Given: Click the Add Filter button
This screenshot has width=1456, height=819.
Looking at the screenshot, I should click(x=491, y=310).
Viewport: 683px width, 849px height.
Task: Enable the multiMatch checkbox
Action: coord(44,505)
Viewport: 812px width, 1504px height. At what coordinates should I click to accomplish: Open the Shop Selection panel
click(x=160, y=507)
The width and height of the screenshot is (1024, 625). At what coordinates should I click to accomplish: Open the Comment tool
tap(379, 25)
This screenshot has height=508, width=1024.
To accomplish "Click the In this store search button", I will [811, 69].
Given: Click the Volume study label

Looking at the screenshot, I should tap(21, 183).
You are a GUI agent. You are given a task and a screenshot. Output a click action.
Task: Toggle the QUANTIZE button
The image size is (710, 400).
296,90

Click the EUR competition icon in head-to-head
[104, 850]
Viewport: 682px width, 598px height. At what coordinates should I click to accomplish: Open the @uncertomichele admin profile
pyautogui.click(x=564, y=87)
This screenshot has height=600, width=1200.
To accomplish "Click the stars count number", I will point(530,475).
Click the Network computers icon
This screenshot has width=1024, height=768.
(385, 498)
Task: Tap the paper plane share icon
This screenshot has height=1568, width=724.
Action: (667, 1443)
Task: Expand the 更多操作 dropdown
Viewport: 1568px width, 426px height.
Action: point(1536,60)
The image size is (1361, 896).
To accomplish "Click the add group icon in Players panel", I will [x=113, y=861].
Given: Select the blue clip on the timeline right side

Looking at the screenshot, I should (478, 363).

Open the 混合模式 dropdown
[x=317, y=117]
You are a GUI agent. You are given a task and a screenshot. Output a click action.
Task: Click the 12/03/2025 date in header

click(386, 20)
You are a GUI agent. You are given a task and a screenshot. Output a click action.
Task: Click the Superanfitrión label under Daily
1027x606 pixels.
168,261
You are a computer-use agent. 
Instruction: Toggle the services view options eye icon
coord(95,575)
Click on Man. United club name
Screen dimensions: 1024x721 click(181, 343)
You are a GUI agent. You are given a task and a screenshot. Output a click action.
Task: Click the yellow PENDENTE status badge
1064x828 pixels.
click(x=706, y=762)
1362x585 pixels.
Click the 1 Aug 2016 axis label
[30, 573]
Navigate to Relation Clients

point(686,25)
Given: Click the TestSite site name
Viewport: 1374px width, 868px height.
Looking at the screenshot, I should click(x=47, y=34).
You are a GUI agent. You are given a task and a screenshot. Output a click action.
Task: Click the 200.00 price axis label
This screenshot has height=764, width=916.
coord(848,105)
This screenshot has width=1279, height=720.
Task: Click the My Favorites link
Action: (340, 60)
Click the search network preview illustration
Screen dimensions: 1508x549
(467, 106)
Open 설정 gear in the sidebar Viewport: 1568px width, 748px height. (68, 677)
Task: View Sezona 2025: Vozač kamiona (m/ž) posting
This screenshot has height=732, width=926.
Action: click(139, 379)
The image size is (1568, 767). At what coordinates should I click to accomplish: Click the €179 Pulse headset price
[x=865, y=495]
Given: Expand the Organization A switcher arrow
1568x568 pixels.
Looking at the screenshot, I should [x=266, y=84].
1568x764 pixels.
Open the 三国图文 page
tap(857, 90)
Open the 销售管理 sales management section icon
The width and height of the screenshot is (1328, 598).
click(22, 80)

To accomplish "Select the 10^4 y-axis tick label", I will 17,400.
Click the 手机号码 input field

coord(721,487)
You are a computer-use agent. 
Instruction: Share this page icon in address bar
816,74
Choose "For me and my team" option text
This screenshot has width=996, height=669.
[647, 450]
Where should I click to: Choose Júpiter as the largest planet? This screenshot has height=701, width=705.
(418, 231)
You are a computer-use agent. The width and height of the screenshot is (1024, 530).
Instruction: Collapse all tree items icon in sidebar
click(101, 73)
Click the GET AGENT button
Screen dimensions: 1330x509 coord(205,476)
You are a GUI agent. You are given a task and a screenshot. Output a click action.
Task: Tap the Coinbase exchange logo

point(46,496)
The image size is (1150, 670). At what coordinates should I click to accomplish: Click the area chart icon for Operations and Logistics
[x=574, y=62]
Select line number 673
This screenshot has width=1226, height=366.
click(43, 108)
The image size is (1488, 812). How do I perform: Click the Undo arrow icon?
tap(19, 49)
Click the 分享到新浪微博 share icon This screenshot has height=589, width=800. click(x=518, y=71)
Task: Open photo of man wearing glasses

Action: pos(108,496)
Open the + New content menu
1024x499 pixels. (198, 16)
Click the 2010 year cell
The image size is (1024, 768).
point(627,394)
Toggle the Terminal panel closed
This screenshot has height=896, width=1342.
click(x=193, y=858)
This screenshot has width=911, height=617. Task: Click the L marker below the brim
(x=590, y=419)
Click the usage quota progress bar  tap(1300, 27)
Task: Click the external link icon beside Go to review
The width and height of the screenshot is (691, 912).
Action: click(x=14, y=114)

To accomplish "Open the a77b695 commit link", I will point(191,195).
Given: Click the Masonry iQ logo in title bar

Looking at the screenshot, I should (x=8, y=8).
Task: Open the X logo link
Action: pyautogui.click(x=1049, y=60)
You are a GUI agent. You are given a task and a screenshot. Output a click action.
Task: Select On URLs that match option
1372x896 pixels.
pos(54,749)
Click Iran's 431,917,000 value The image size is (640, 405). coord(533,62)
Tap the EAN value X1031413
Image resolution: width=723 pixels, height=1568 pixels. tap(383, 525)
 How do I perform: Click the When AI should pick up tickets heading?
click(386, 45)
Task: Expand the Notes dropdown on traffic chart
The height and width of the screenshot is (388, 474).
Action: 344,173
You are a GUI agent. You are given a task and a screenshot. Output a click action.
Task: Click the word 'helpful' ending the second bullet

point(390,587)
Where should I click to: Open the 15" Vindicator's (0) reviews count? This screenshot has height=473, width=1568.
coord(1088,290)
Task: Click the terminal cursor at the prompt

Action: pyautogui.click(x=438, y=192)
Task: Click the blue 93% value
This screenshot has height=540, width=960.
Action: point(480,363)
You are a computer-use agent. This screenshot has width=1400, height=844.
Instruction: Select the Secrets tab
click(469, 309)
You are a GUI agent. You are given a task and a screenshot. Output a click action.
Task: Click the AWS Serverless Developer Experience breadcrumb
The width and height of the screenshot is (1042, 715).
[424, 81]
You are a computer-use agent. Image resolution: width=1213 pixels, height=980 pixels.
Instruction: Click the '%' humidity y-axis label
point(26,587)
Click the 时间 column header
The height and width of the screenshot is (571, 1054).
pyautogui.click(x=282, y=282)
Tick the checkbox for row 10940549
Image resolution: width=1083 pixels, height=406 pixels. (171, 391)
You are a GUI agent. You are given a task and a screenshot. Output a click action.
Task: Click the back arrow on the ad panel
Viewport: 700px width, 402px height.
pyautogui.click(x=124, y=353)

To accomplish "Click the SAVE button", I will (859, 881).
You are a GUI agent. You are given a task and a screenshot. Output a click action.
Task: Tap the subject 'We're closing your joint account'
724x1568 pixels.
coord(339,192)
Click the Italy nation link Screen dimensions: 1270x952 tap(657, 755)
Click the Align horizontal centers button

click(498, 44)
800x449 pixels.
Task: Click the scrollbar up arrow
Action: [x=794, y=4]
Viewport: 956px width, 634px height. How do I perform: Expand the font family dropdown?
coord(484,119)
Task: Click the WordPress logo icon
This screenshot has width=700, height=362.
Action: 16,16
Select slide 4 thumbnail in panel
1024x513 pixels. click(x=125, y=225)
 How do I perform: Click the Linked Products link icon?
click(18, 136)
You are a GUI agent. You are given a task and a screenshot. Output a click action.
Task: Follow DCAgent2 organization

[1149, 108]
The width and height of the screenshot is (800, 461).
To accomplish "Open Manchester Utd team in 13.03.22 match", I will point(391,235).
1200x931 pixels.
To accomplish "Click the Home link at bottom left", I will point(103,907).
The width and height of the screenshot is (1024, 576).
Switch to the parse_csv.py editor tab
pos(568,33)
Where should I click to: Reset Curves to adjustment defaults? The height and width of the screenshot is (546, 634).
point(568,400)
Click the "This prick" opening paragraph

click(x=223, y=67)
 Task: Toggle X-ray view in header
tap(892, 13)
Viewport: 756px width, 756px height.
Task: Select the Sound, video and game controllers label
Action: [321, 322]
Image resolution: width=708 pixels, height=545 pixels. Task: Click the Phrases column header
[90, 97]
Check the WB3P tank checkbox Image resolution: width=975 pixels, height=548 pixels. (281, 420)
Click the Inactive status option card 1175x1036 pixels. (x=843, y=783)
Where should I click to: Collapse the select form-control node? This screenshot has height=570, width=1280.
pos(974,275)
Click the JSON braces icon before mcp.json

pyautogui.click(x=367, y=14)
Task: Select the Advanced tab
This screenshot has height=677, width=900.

════════════════

Task description ▸
What you give back should be only the lines of the records above, starting at the line with "Click the Italy" and ending at the line with "The width and height of the screenshot is (800, 461).", restated word for word.

Written answer ▸
Click the Italy nation link Screen dimensions: 1270x952 tap(657, 755)
Click the Align horizontal centers button

click(498, 44)
800x449 pixels.
Task: Click the scrollbar up arrow
Action: [x=794, y=4]
Viewport: 956px width, 634px height. How do I perform: Expand the font family dropdown?
coord(484,119)
Task: Click the WordPress logo icon
This screenshot has width=700, height=362.
Action: 16,16
Select slide 4 thumbnail in panel
1024x513 pixels. click(x=125, y=225)
 How do I perform: Click the Linked Products link icon?
click(18, 136)
You are a GUI agent. You are given a task and a screenshot. Output a click action.
Task: Follow DCAgent2 organization

[1149, 108]
The width and height of the screenshot is (800, 461).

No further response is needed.